Given records:
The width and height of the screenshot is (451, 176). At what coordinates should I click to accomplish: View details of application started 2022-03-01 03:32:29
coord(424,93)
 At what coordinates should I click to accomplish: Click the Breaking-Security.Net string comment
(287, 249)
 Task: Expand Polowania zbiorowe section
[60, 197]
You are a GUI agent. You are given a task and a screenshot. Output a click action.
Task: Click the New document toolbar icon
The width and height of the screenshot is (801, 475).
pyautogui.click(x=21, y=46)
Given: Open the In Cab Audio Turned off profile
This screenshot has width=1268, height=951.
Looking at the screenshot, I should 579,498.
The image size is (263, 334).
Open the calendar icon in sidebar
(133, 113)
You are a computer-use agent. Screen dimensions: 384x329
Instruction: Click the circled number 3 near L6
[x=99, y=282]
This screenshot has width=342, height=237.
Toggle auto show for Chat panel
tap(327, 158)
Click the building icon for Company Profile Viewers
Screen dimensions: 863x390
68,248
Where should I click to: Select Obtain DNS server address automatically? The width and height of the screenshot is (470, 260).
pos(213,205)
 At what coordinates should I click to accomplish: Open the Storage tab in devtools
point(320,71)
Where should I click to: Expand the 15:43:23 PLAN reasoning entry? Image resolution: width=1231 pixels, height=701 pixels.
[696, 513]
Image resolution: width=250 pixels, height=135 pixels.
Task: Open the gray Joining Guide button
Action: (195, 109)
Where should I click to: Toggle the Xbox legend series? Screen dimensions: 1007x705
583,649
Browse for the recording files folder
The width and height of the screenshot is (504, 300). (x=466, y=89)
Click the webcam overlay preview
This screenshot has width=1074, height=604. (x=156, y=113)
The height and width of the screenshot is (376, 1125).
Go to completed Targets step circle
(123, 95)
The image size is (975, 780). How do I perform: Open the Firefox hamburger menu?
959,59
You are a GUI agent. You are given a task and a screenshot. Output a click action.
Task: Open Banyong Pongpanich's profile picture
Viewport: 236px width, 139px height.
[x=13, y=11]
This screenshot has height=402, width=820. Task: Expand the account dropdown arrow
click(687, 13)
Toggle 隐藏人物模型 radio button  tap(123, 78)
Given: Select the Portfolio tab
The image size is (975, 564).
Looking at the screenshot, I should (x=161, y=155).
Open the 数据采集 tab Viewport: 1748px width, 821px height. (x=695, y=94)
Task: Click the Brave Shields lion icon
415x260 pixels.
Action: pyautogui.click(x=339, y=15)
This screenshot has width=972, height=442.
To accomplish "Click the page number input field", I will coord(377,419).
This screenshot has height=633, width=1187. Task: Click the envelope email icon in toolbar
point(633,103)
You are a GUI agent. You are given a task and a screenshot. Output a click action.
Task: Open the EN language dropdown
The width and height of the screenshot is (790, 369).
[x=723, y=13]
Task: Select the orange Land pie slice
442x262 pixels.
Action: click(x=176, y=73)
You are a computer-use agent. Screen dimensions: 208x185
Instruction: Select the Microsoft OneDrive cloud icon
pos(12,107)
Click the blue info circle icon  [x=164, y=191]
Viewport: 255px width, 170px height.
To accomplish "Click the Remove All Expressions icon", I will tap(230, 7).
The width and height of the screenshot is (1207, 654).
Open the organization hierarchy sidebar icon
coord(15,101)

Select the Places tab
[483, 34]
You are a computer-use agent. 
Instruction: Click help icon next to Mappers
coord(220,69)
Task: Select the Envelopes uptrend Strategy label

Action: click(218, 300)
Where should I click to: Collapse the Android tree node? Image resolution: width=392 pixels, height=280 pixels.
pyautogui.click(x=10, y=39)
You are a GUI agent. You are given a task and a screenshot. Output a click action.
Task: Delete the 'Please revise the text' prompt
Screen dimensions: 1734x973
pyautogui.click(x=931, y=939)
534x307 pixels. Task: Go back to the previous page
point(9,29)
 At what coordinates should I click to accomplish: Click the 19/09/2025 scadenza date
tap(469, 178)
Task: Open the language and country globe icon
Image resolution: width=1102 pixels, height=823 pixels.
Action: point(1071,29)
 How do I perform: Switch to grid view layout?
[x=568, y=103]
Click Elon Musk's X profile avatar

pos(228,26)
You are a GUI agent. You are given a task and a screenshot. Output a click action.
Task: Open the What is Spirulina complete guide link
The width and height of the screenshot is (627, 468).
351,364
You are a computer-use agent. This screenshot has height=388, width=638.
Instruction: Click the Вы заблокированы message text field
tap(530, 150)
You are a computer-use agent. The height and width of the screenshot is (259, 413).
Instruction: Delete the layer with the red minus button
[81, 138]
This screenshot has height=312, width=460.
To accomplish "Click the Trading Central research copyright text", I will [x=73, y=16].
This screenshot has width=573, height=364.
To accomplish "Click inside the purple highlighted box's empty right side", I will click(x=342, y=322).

Exercise: Scan the data above for the word "language". Copy every line in which it is found.

Task output:
Task: Open the EN language dropdown
Task: Open the language and country globe icon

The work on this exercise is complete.